Love the books about Sabra Brown and her advocacy for children of troubled families
It is amazing how this legal thriller involving 3 cases plus flows. It turns in many directions, is fast paced, excellent plot with super outcome. I’ve read many of Ms. Burrell’s books, not all in sequence, and highly recommend her books, you will not be disappointed.
This was my first by this author (but I plan to read the series). Excellent, is what I have to say. More than one story within the story, filled with mystery, fear, anger, and a bit of romance; it’s all in here, yet somehow not confusing with all the cases going on at the same time. If I was a bit confused at the start of a chapter by the case title, I need only read into the first paragraph to remember which family or case the author was focusing on at that time. Teresa Burrell, the writer, knows her stuff as she is an attorney and advocate for children.
This is the ninth in the series.
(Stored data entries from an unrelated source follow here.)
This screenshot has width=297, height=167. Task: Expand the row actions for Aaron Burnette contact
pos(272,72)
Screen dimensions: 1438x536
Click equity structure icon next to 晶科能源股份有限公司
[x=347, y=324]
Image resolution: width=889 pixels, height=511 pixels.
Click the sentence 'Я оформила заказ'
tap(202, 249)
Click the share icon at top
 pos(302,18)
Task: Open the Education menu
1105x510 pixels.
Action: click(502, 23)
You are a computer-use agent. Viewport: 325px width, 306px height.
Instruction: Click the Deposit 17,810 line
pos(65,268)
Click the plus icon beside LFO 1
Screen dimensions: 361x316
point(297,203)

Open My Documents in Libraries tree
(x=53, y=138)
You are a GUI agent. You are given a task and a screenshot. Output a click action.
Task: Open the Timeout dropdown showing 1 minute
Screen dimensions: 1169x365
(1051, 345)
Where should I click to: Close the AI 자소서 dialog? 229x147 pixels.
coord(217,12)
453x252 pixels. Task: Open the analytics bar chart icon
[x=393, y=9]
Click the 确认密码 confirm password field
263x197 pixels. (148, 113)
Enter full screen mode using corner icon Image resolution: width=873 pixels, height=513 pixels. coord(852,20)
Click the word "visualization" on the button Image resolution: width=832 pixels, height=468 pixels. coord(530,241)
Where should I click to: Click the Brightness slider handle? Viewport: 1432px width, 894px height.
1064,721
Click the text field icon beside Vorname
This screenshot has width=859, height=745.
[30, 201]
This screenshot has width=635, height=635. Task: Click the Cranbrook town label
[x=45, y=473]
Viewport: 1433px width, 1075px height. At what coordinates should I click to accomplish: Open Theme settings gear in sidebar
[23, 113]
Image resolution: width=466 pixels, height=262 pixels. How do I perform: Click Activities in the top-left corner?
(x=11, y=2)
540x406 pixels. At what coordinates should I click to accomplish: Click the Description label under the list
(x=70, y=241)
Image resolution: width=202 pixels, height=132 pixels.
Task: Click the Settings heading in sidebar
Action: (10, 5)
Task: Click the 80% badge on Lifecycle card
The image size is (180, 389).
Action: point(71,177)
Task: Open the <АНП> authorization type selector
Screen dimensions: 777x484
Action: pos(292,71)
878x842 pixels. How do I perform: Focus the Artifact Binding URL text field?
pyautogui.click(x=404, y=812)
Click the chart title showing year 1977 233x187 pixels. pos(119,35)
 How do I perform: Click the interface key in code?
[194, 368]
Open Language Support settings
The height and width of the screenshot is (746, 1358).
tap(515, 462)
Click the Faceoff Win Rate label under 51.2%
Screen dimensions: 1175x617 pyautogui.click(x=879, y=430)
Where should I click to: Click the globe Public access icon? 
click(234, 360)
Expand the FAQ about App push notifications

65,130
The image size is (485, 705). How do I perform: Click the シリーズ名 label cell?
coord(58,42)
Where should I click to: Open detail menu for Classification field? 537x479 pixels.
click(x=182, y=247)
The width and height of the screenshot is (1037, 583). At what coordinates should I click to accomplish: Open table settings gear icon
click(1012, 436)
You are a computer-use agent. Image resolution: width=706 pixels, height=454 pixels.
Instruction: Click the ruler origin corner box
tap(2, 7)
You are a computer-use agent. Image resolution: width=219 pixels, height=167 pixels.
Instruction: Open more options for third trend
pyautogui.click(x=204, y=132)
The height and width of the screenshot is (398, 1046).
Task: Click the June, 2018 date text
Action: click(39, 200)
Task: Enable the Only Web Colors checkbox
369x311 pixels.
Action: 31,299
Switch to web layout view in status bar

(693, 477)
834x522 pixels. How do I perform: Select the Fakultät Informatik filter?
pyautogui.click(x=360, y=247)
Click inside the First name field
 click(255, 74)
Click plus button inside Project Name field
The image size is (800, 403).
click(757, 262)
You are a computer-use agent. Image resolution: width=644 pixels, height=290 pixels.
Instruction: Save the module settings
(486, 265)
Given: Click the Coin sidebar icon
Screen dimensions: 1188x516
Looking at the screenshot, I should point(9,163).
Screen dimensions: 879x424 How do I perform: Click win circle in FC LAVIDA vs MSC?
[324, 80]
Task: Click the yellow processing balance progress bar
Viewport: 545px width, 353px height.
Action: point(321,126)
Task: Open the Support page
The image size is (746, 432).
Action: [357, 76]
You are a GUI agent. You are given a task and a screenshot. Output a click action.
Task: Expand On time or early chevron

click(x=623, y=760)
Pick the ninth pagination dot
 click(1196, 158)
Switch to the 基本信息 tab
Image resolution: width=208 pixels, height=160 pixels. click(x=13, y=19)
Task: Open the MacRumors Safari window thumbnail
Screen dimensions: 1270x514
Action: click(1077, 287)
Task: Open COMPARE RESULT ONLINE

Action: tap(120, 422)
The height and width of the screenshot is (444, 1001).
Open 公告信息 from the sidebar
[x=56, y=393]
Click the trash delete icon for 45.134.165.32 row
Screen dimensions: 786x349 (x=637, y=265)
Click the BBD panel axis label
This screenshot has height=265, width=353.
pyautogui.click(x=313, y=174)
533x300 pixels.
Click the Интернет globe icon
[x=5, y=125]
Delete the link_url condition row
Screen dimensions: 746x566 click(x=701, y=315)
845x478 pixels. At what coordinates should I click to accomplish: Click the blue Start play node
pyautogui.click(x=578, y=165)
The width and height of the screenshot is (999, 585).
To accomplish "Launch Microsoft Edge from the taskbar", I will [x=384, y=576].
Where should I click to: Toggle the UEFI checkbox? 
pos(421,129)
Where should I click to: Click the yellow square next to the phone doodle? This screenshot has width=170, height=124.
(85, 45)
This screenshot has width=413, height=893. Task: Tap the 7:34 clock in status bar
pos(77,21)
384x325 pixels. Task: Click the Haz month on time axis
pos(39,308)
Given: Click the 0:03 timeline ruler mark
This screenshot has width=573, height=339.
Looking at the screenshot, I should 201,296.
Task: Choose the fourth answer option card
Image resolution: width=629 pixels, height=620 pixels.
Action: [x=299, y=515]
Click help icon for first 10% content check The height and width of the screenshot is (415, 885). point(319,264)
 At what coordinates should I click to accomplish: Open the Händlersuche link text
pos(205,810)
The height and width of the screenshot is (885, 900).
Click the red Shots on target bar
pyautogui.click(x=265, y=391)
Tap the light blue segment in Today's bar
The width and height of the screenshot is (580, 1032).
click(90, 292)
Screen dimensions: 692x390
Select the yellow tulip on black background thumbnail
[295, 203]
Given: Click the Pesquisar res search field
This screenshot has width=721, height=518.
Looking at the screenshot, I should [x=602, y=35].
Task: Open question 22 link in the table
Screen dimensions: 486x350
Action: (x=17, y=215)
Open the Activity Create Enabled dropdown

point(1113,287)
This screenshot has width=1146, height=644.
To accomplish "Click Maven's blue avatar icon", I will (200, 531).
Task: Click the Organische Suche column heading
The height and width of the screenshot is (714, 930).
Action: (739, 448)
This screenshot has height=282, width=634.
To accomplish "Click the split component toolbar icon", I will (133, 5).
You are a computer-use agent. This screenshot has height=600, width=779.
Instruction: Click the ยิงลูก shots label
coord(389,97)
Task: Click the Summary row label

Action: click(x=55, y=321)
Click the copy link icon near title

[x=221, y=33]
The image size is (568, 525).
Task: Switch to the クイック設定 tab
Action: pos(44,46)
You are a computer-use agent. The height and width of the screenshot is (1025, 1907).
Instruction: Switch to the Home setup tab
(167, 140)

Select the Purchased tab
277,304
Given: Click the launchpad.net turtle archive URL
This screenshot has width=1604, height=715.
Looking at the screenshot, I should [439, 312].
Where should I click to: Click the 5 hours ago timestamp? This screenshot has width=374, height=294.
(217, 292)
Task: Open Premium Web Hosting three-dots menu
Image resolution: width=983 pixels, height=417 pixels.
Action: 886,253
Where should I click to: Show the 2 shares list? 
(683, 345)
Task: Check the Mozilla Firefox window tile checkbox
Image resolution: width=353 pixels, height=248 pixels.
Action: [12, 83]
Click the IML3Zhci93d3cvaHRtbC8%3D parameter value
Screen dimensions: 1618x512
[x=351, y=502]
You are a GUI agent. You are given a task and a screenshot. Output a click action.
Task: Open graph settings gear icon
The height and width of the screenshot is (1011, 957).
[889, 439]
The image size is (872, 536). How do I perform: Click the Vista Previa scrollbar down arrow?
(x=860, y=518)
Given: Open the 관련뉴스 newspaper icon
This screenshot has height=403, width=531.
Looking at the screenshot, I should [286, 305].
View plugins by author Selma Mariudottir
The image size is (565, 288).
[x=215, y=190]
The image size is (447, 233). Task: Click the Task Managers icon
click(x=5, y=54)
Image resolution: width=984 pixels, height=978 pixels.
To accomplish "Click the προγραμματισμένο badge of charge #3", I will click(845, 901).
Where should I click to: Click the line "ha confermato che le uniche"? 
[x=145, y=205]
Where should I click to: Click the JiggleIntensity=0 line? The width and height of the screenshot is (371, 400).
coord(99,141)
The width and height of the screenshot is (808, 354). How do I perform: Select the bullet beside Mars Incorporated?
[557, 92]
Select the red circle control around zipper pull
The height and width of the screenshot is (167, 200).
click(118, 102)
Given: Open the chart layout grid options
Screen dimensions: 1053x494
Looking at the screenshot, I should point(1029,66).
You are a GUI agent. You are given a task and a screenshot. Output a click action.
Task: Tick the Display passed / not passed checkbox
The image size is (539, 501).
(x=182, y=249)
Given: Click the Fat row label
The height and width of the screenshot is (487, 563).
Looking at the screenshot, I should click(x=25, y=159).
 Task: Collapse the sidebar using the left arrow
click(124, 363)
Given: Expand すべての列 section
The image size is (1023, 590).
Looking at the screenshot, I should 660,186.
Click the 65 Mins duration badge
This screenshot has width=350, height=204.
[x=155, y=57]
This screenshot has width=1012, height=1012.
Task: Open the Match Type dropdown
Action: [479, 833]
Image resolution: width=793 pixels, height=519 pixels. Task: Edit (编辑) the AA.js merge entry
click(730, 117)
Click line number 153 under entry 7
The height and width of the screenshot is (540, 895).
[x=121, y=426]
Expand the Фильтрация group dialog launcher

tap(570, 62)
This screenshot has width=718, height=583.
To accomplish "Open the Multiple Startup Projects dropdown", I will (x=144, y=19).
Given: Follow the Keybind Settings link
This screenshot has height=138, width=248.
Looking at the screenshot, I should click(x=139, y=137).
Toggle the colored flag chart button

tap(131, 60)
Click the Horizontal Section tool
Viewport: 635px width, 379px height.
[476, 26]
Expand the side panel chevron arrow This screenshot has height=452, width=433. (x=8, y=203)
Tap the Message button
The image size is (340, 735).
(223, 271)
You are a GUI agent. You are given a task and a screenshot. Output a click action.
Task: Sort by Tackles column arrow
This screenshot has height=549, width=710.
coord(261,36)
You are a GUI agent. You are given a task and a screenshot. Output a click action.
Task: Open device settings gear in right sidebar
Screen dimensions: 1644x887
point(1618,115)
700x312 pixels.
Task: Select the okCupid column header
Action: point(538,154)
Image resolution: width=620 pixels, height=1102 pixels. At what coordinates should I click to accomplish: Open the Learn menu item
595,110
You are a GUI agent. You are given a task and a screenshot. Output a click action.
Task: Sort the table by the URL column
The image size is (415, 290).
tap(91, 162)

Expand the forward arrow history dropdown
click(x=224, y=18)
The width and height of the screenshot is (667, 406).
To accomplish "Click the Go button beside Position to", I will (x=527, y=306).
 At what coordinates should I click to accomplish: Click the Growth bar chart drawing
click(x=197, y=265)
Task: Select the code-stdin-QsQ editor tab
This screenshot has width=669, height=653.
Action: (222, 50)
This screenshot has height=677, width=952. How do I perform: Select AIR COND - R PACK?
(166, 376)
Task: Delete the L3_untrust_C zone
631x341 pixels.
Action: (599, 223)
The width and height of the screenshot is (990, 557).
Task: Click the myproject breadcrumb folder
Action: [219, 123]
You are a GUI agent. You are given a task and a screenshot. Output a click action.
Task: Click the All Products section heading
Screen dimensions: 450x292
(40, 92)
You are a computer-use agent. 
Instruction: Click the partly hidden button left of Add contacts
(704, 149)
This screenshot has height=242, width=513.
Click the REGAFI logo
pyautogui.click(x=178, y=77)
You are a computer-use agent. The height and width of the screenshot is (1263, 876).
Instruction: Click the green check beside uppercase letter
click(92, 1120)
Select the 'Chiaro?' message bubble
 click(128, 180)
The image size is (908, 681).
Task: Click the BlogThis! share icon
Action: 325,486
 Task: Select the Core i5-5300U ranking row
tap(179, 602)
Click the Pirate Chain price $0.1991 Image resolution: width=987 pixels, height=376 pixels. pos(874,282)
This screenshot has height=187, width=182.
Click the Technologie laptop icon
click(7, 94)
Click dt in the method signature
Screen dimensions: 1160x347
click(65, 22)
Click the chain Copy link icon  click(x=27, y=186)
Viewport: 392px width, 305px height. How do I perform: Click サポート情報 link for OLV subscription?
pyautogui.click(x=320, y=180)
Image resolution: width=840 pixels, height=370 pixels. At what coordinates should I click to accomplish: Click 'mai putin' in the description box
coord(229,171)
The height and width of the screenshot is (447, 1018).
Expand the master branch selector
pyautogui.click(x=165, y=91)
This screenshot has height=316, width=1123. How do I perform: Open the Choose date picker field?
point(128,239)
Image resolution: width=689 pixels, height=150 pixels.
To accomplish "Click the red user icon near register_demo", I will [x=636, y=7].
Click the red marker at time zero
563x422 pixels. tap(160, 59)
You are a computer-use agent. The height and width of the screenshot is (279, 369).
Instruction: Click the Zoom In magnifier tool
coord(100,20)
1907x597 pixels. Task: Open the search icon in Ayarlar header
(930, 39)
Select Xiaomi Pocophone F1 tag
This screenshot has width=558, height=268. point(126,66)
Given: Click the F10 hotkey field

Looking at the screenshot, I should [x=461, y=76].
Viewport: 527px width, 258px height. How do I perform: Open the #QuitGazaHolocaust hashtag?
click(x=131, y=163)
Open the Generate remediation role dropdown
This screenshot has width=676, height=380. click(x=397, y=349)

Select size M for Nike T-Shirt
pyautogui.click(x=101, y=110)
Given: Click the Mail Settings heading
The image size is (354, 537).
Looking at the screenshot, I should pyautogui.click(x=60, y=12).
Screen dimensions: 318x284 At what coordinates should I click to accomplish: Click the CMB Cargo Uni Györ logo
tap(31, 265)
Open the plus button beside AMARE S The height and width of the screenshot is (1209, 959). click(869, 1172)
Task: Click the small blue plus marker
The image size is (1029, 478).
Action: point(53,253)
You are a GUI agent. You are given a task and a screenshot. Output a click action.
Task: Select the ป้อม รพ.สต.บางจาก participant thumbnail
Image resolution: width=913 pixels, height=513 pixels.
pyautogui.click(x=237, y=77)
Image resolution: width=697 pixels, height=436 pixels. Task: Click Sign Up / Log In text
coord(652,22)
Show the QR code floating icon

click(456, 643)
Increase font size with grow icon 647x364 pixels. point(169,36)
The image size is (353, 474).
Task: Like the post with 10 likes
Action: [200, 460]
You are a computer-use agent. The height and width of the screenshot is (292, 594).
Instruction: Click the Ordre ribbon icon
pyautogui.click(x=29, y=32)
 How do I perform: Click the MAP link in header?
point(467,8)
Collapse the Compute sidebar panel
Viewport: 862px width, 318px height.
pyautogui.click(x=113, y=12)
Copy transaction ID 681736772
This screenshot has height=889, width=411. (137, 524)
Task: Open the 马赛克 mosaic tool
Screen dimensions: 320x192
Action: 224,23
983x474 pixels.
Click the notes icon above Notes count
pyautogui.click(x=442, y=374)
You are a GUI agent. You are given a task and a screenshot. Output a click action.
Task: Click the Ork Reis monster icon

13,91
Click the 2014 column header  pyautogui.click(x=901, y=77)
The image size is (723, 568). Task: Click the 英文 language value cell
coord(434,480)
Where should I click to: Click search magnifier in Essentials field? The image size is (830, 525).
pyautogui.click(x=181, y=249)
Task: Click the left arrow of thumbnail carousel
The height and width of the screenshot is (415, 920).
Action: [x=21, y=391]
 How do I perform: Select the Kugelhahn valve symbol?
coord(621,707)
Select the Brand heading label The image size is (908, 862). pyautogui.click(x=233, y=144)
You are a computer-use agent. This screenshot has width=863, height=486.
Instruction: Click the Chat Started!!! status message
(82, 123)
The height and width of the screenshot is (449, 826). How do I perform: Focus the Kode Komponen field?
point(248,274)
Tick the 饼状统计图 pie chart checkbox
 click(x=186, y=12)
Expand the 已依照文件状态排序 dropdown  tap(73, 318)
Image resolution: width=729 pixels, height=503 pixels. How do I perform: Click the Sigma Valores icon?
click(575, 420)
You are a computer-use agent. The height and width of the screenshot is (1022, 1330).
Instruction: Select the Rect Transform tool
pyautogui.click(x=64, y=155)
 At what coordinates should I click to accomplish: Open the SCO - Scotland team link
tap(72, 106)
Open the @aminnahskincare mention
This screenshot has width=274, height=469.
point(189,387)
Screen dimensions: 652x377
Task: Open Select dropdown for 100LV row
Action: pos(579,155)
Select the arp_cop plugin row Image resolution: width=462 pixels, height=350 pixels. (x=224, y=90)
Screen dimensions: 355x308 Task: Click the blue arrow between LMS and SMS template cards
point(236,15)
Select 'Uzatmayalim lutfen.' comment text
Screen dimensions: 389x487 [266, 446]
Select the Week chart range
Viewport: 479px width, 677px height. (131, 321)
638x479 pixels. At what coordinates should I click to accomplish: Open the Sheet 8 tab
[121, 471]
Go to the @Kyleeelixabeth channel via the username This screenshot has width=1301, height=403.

Sabre means well, but has some problems with inter-personal relationships. Sabre is a lawyer, she has a love interest, that she doesn’t have time for, a mother she doesn’t really get along with, a loser brother, and several good friends that are lawyers working in the child protective services with her.
Most of these books are about specific problems that kids run into growing up in the system.
I love the whole series!
Unfortunately, the horrible things that are done to children are all too real. Foster kids are frequently forgotten. Sabre doesn’t forget, and fights for them. We need more people like her fictional character to be real.
Liked it: see my review on site. Have followed all her books
This is one of the best Advocate books I have read (and I think I’ve read them all). There are three cases going on, each a unique story within each case. There’s a drug addicted, looking-for-love, gullible mother; a father with a huge anger management problem; and a religious group with some antiquated beliefs. All of these cases are about the children and how the courts protect them. Sabre’s mother starts internet dating and meets a very nice man, or is he? Because things aren’t as they appear throughout the book, plus a magic show at the beginning and end of the book give the book its title.
I love this book! The Advocate series always has interesting cases and this book is no exception. Sabre is wrapped up in 3 different and intense cases including one dealing with First Amendment rights of a minor who was forced into a marriage with an older man. The characters (the “regulars” and the new cases) are interesting and believable. Sabre gets injured at the end of the story and the person who did it is not one of the obvious suspects.